あ、そうそう、僕は蕎麦刈り、最初の収穫から脱穀までお手伝いするので一週間ほど通いますけど、河村さんたちは無理のないようにしてください。蕎麦狩りは全部手狩りです。なかなか骨の折れる作業なのでご覚悟を。鎌は関澤さんのところにありますのであとはゴム長だけ用意して。それでは十月十日頃に。楽しみにしています」

 なんと、まさか群馬県だとは思いもしなかった。しかも北部奥地の日本有数の豪雪地帯とはえらく思い切ったものだ。今年は僕の再婚、岡本さんの再就職と大きな節目となった一年である。そして柏木さんの急逝はあまりにもショッキングだった。

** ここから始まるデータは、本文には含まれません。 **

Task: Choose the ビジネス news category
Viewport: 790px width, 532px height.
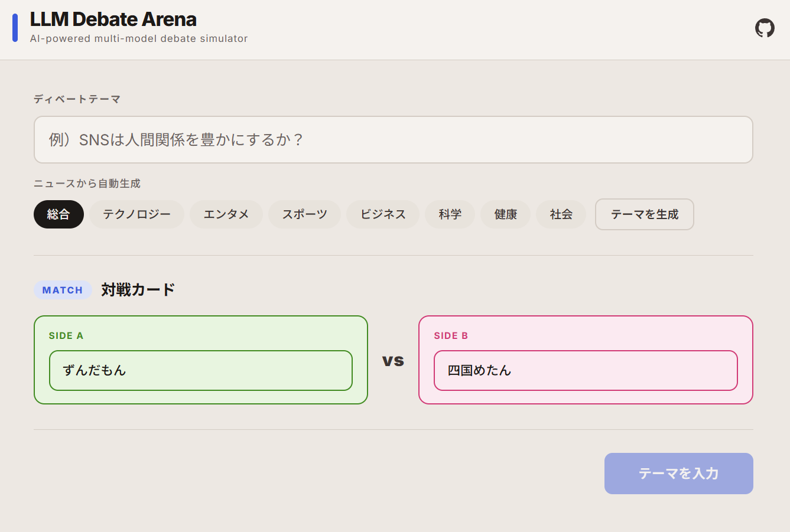Action: pyautogui.click(x=382, y=214)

 しかし、『かしわぎ』を巣とし、柏木さんを父のように慕ってきた我々がそれぞれ羽ばたき、何よりも最も気にかけておられた実のご子息のご婚約は、柏木さんにとっては最高にめでたいことだったろうし、ある意味、見守るというお役目でもって人生をやり遂げられたのかとも思う。

 蕎麦屋としてはどこよりも未完全であったが、編集業界の大先輩として未熟な僕を常に応援いただき、また人として岡本さん共々に常に大らかに迎えてくださり、楽しく、そして格好良く接していただいたことは忘れようがない。

 これ以降、僕は大阪を中心に、岡本さんは群馬で、それぞれ別の地で活動し続けるが、今なお蕎麦談義、蕎麦屋レポートなどのやりとりは続いている。

 柏木さんがこの世を去り、岡本さんとの蕎麦探検隊は一時休止しつつも、お互いそれぞれであちこちの蕎麦屋へ顔を出し続けること十数年。

 二〇二〇年九月十二日、岡本さんからメッセンジャーに連絡が入った。

「『味禅』日詰さんが逝去されたと、『なかじん』中村さんから連絡ありました」

 関西の蕎麦ムーブメントの草分けの一人、京都蕎麦維新の仕掛け人がこの世を去られた。なんやもう、みなさんどんどん去っていくではないか。いい思い出はもちろん山のようにあるが、僕の中の焦燥感のようなものが溢れてきてしょうがない。

 それは、もっとみなさんのこと、実寸大の話を、本当のことを世に広めたかったという焦りである。今まではせいぜい雑誌で、この店がおいしいから注目、なんて軽いノリの記事ばかり。それもいいのだが、彼らがやってきた本当のことをもっともっと世に伝えたかった。

 ご本人たちがあの世へ行ってしまっては何と言っていいのやら。それは後世を継ぐ者たちへの知識として、というよりも、その時代を築いてきた一人の立役者としての人生模様を味わってほしいという思いである。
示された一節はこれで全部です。